Provided text:
>>>>
The second assumption inherent in Janis’s groupthink model which is not easily transferable to the study of cults is that we all know who ought to make decisions in the group. Janis’s focus on clearly demarcated or explicitly bounded advisory groups bolsters its heuristic scope and the apparent clarity of its findings by assuming that the group is a simple task unit, not a complex coalition of neophytes, veterans, and elites. Indeed, Janis not only assumes that we all know who is in the decision-making group, but that within the group there are really only two classes of players or decision makers: the leader and the followers. The transfer of this assumption to cults is problematic.
There are no officially recognized problem-solving groups in a cult. Unlike government bureaucracies or corporate structures which clearly designate decision-making functions, replete with responsibility to particular departments or groups, the same cannot be said for cults. Cults are opaque. The secrecy that shrouds them is part of their adaptation to a world they believe to be hostile to their beliefs. The very ideological and/or religious underpinnings of cults as formal organizations often muddy efforts to locate and understand precisely which group of men or women within a cult are responsible for its key decisions.
Then, too, the decision-making group within cults cannot be as easily divided into leader and follower groupings as can the policy advisory groups that inform Janis’s groupthink model. In the policy groups, the hierarchy of expertise, following from the first assumption, is clearly rooted in decision-making responsibility. Thus, to have power within Janis’s decision-making or problem-solving groups is to have decision power. To have power in cults is to have influence, not only on the decision-making processes of the cult members, but to have referent power over many of the beliefs of cult members and their families. Referent power refers to the desire of members to be like or model after the charismatic head of the cult.
<<<<
Goal of the exercise:
Copy the stretch of the groupthink passage from "There are no" through "its key decisions.", word for word. The lines below have nothing to do with the groupthink passage.

Information supplied:
>>>>
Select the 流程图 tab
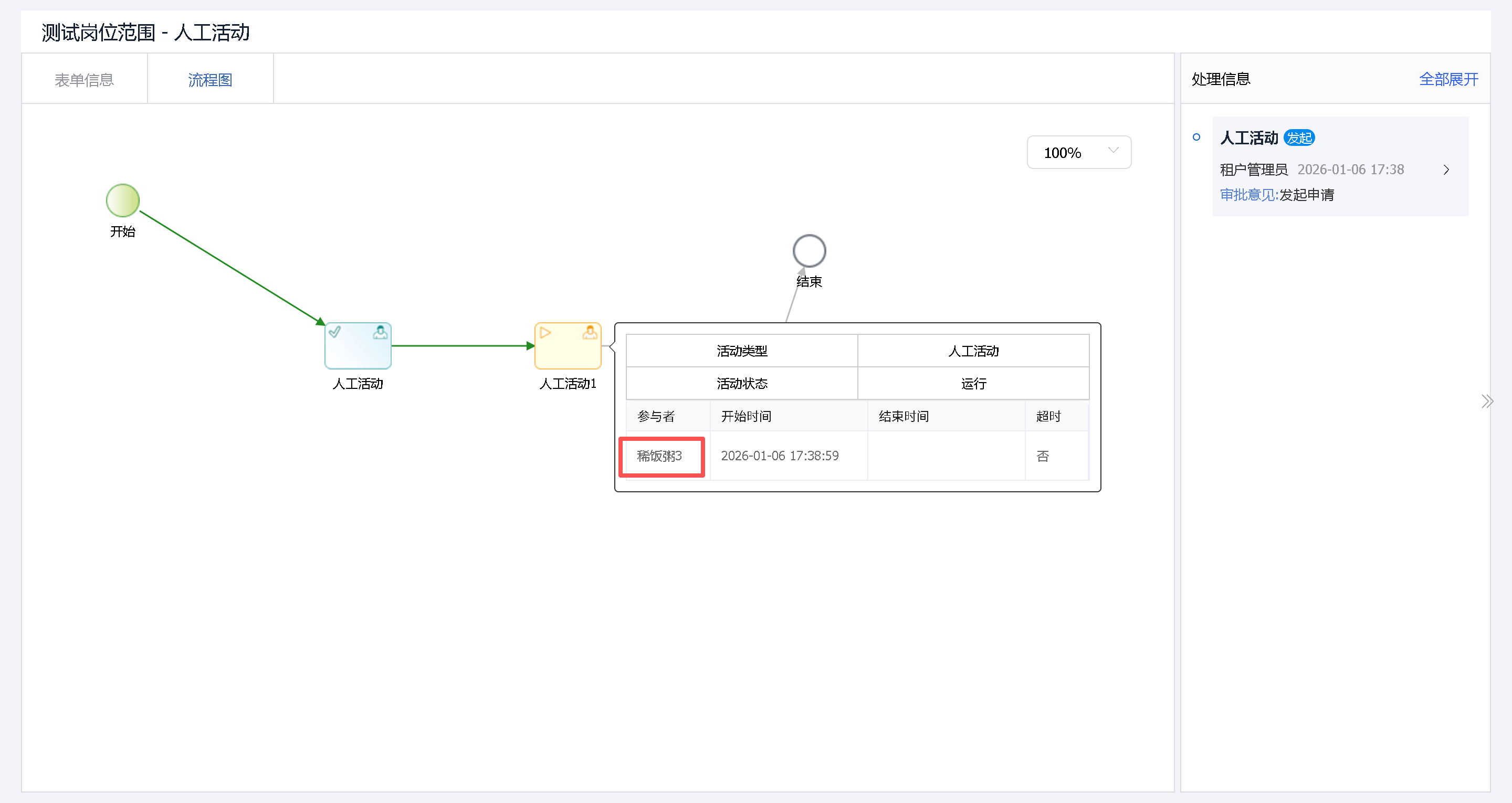Viewport: 1512px width, 803px height. tap(210, 79)

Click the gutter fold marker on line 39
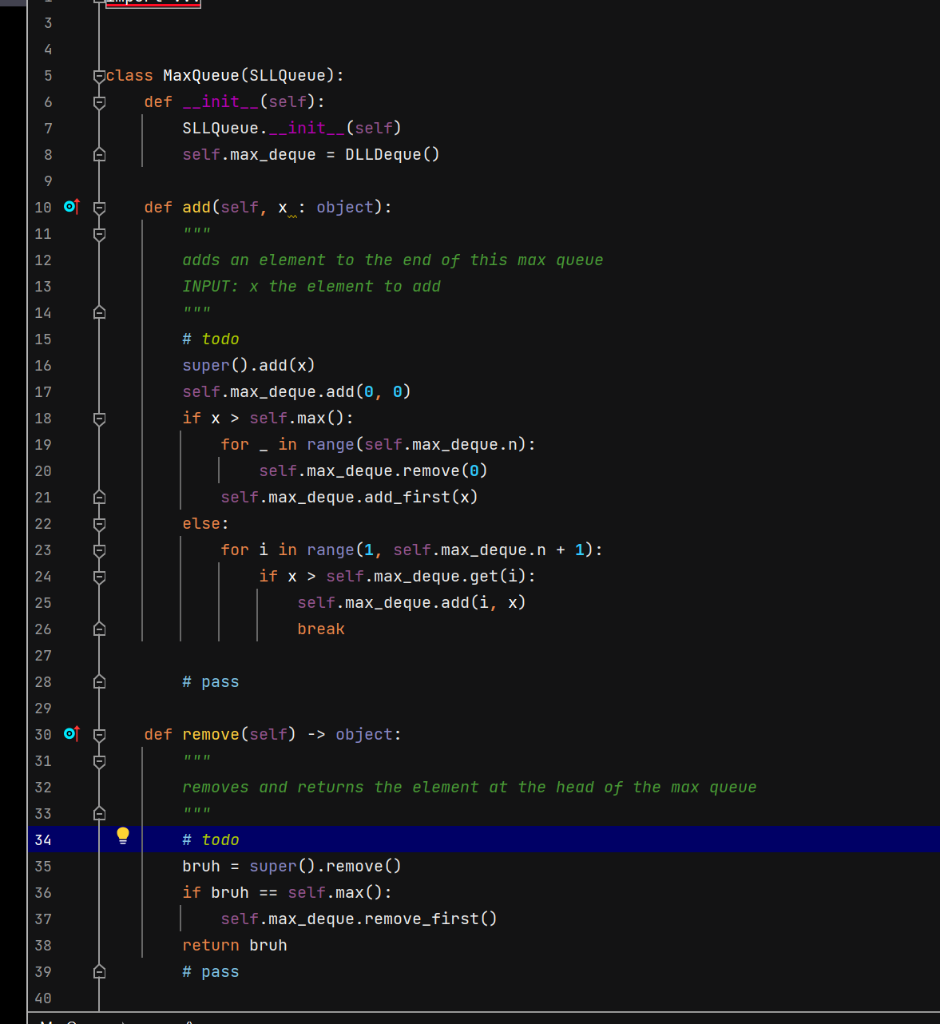click(98, 971)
<<<<
Complete response:
There are no officially recognized problem-solving groups in a cult. Unlike government bureaucracies or corporate structures which clearly designate decision-making functions, replete with responsibility to particular departments or groups, the same cannot be said for cults. Cults are opaque. The secrecy that shrouds them is part of their adaptation to a world they believe to be hostile to their beliefs. The very ideological and/or religious underpinnings of cults as formal organizations often muddy efforts to locate and understand precisely which group of men or women within a cult are responsible for its key decisions.